** Opening Data to examine block **

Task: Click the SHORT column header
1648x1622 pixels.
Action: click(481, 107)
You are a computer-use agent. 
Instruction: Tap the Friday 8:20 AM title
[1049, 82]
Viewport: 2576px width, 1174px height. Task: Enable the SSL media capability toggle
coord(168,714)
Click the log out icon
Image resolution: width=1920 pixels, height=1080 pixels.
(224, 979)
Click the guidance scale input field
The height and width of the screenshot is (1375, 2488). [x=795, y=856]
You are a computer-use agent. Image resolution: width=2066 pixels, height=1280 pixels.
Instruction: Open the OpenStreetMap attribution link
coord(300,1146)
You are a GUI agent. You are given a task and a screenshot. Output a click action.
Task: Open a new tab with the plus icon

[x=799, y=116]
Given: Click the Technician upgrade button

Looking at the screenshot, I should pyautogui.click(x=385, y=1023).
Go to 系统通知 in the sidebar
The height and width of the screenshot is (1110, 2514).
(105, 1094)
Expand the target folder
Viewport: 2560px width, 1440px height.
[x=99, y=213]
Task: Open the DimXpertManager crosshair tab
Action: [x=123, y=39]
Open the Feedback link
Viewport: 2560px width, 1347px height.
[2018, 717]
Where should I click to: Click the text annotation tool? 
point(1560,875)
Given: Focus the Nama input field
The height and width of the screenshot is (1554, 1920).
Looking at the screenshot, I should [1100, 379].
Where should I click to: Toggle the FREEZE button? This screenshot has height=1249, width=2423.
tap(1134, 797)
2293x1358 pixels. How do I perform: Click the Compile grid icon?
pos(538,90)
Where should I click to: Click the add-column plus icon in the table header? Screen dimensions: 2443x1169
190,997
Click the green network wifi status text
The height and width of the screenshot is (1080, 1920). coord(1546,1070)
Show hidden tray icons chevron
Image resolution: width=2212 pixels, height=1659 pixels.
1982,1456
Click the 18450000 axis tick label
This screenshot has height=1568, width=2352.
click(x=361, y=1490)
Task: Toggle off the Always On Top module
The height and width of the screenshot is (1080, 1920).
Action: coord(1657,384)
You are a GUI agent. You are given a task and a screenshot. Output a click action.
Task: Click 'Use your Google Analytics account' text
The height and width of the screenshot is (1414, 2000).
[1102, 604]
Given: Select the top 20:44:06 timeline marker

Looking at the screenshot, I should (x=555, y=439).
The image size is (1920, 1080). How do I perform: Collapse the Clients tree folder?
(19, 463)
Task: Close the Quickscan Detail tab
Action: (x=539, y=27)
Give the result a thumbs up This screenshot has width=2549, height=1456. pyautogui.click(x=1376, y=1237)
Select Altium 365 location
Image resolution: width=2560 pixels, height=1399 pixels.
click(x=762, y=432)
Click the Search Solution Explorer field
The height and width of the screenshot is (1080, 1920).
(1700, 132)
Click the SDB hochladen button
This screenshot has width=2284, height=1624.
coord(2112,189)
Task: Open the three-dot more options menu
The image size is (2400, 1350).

** Closing Data to examine block **

§ Exercise description
In the entries above, one line contains "Given: Click the Technician upgrade button" and another contains "Open the Feedback link". Reproduce exactly those two lines and the lines between them, nothing else.

§ Result for this exercise
Given: Click the Technician upgrade button

Looking at the screenshot, I should pyautogui.click(x=385, y=1023).
Go to 系统通知 in the sidebar
The height and width of the screenshot is (1110, 2514).
(105, 1094)
Expand the target folder
Viewport: 2560px width, 1440px height.
[x=99, y=213]
Task: Open the DimXpertManager crosshair tab
Action: [x=123, y=39]
Open the Feedback link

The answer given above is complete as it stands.